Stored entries
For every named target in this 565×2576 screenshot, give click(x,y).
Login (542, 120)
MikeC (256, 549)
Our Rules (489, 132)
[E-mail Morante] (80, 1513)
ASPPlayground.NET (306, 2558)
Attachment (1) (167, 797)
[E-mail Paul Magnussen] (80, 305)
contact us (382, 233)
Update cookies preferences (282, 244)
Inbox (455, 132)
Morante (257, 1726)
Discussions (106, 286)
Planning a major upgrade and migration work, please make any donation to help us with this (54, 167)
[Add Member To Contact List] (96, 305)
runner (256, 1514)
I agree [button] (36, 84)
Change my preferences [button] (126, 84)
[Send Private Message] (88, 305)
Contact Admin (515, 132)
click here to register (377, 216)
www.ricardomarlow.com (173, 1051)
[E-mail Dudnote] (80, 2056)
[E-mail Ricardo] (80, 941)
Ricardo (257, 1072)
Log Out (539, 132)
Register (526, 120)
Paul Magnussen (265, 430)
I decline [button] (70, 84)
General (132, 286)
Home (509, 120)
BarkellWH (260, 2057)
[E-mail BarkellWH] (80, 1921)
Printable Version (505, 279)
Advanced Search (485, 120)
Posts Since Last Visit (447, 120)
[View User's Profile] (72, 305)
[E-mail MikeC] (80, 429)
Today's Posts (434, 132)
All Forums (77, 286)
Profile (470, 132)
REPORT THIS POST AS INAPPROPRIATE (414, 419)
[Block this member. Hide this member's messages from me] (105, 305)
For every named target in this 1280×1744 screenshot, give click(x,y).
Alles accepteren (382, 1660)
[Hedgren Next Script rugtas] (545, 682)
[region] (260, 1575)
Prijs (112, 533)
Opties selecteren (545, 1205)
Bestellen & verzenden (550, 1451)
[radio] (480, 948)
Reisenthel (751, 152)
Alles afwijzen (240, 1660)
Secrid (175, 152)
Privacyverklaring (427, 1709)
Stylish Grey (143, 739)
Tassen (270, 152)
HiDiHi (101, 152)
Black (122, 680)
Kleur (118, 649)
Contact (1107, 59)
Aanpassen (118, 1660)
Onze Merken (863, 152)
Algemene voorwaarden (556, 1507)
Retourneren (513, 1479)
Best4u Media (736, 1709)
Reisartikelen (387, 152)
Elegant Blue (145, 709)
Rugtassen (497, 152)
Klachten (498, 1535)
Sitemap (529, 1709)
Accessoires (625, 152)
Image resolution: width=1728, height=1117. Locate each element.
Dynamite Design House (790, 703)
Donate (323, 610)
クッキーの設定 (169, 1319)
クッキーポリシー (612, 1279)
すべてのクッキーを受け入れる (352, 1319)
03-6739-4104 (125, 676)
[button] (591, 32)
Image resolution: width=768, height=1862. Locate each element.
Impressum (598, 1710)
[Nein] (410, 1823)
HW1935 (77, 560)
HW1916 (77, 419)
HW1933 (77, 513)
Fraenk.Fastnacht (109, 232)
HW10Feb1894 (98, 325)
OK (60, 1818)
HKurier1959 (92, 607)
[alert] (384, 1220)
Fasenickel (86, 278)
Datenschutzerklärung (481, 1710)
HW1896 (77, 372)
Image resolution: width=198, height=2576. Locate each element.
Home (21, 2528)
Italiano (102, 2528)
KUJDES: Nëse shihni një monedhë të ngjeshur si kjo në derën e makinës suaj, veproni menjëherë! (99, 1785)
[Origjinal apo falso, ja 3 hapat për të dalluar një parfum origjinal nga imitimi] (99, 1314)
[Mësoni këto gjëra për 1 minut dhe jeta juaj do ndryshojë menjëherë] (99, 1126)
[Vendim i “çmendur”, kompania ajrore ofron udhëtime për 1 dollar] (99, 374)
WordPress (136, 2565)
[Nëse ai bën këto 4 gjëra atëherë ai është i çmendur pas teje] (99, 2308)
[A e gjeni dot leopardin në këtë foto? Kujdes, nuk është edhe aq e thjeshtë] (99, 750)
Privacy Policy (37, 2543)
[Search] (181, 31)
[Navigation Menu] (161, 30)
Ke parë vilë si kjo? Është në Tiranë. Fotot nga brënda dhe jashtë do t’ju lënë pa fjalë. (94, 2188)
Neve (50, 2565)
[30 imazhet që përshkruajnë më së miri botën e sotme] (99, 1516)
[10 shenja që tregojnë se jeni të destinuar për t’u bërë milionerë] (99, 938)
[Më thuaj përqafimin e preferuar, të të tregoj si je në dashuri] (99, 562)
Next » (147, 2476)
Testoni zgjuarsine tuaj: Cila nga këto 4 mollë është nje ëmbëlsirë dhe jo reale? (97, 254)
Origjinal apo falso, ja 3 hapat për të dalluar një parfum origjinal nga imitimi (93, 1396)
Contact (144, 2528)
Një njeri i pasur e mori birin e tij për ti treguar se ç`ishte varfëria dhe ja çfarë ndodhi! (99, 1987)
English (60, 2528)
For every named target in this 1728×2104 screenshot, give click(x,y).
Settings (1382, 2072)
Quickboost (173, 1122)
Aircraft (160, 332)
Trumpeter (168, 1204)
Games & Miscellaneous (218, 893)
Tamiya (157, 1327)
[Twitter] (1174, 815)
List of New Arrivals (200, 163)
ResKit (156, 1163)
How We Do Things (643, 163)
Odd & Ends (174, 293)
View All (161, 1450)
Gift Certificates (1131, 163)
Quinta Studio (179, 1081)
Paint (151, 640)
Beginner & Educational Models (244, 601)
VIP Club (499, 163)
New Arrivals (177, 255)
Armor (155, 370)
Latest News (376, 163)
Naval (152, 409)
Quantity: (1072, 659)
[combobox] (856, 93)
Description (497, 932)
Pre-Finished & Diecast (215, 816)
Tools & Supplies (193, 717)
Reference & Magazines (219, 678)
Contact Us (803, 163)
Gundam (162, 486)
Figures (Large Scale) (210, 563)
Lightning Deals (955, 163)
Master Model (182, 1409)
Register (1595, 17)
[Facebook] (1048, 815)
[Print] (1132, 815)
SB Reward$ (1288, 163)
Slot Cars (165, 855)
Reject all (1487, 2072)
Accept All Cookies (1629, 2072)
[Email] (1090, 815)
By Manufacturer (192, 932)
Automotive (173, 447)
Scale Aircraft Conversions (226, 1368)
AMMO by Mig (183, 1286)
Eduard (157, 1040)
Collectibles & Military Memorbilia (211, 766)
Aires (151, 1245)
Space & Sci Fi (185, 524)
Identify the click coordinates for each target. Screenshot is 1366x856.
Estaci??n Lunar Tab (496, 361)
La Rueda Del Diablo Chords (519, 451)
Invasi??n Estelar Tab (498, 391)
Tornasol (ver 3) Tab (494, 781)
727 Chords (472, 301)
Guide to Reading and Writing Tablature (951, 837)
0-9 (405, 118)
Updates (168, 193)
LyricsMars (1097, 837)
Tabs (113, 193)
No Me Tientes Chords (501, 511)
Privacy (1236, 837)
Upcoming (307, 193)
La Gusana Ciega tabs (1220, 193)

--- Assigned task ---
Copy the lines above exactly, beginning at the line that has "[Mësoni këto gjëra" and stopping after the line that has "ResKit (156, 1163)", and omit the rest.

--- Response to the task ---
[Mësoni këto gjëra për 1 minut dhe jeta juaj do ndryshojë menjëherë] (99, 1126)
[Vendim i “çmendur”, kompania ajrore ofron udhëtime për 1 dollar] (99, 374)
WordPress (136, 2565)
[Nëse ai bën këto 4 gjëra atëherë ai është i çmendur pas teje] (99, 2308)
[A e gjeni dot leopardin në këtë foto? Kujdes, nuk është edhe aq e thjeshtë] (99, 750)
Privacy Policy (37, 2543)
[Search] (181, 31)
[Navigation Menu] (161, 30)
Ke parë vilë si kjo? Është në Tiranë. Fotot nga brënda dhe jashtë do t’ju lënë pa fjalë. (94, 2188)
Neve (50, 2565)
[30 imazhet që përshkruajnë më së miri botën e sotme] (99, 1516)
[10 shenja që tregojnë se jeni të destinuar për t’u bërë milionerë] (99, 938)
[Më thuaj përqafimin e preferuar, të të tregoj si je në dashuri] (99, 562)
Next » (147, 2476)
Testoni zgjuarsine tuaj: Cila nga këto 4 mollë është nje ëmbëlsirë dhe jo reale? (97, 254)
Origjinal apo falso, ja 3 hapat për të dalluar një parfum origjinal nga imitimi (93, 1396)
Contact (144, 2528)
Një njeri i pasur e mori birin e tij për ti treguar se ç`ishte varfëria dhe ja çfarë ndodhi! (99, 1987)
English (60, 2528)
For every named target in this 1728×2104 screenshot, give click(x,y).
Settings (1382, 2072)
Quickboost (173, 1122)
Aircraft (160, 332)
Trumpeter (168, 1204)
Games & Miscellaneous (218, 893)
Tamiya (157, 1327)
[Twitter] (1174, 815)
List of New Arrivals (200, 163)
ResKit (156, 1163)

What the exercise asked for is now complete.